Senate Balanced Budget Amendment an Extreme Version of a Bad Idea

Congress would have to cut all programs by an average of one-fourth by 2018 to meet the spending cap in the constitutional balanced budget amendment that the Senate is expected to consider this month, a new CBPP report explains.

Like any version of a balanced budget amendment, the Senate proposal — introduced by Minority Leader Mitch McConnell (R-KY) and Sen. Orrin Hatch (R-UT) — risks serious harm to the economy by requiring that the budget be balanced even during an economic downturn.  But this proposal would do far more damage because it also would prevent the federal government from meeting the nation’s basic needs even when the economy is healthy.
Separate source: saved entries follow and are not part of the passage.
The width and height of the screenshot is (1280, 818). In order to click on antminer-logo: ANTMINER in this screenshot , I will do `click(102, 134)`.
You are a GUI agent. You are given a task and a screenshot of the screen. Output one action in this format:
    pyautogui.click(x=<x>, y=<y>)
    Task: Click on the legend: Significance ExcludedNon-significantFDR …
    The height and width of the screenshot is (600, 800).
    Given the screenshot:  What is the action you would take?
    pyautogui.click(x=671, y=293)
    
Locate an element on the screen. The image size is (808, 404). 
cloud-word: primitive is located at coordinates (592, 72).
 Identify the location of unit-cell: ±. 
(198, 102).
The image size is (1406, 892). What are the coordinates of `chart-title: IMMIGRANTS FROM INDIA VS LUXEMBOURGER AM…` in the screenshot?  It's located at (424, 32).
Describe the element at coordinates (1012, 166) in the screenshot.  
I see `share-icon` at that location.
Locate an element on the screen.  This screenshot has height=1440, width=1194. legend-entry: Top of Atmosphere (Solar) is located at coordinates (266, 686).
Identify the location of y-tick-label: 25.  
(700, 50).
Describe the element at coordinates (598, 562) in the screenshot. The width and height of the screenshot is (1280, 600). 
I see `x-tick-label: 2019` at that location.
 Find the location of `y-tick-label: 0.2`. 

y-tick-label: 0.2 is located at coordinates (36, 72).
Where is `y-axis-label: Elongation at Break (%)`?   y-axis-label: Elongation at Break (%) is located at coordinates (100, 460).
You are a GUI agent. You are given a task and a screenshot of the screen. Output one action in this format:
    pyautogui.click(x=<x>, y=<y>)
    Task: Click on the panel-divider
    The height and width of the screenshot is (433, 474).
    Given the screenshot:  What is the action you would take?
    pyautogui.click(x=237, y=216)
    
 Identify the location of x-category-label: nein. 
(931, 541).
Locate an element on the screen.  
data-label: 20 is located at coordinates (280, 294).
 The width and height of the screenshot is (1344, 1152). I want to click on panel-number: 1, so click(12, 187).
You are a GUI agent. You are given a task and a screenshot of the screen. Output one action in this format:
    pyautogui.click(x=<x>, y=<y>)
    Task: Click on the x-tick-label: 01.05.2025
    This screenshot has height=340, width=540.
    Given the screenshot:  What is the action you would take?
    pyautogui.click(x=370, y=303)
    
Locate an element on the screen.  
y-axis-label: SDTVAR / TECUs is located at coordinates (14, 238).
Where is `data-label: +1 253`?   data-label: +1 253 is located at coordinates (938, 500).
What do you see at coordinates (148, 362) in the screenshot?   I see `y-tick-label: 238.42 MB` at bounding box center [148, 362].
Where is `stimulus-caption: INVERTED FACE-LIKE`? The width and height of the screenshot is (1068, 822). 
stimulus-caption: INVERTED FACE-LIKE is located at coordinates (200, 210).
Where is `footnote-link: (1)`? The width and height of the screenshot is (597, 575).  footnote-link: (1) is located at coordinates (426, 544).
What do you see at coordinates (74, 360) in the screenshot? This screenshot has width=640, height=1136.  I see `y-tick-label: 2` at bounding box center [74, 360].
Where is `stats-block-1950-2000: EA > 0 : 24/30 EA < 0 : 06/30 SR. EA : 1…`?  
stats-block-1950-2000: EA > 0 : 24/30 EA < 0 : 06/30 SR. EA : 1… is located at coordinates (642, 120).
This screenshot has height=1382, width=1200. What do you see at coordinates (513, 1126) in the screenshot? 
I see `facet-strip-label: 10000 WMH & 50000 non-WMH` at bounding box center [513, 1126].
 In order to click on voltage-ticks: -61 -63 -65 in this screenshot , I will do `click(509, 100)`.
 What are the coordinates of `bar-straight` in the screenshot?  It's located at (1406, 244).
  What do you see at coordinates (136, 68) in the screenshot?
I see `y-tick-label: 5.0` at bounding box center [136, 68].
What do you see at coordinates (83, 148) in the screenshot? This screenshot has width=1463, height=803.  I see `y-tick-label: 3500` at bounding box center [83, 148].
That’s because the amendment would enshrine a severe cap on total federal spending in the Constitution.  If Congress cut all programs by the same percentage to fit within the cap:

  • Social Security would be cut $266 billion in 2018 alone and almost $1.7 trillion through 2021.
  • Medicare would be cut $169 billion in 2018 and almost $1.1 trillion through 2021.
  • Medicaid and the Children’s Health Insurance Program would be cut $115 billion in 2018 and more than $700 billion through 2021.
  • Veterans’ disability payments, pensions, and other entitlement benefits would be cut $19 billion in 2018 and $123 billion through 2021.
  • Key safety-net programs — Supplemental Security Income (SSI) for the elderly and disabled poor, the Supplemental Nutrition Assistance Program (formerly food stamps), the school lunch and other child nutrition programs, and the refundable portions of the Child Tax Credit and the Earned Income Tax Credit — would be cut $59 billion in 2018 and almost $370 billion through 2021.
  • Defense would be cut more than $140 billion in 2018 and almost $900 billion through 2021. These cuts, combined with cuts already scheduled under current law, would shrink defense spending to 2.0 percent of GDP in 2018, a level not seen since before World War II.
  • Appropriations for non-defense discretionary programs — the part of the budget that includes education, housing, veterans’ medical care, transportation, law enforcement, biomedical and other scientific research, environmental protection, and others — would be cut more than $140 billion in 2018 and almost $900 billion through 2021.  These cuts, combined with cuts already scheduled under current law, would shrink this part of the budget to 2.0 percent of GDP, the smallest percentage since 1930.

If Congress opted for smaller cuts in some programs, it would have to cut other programs even more severely.  For instance, if it exempted Social Security, it would have to cut other programs by more than one-third on average.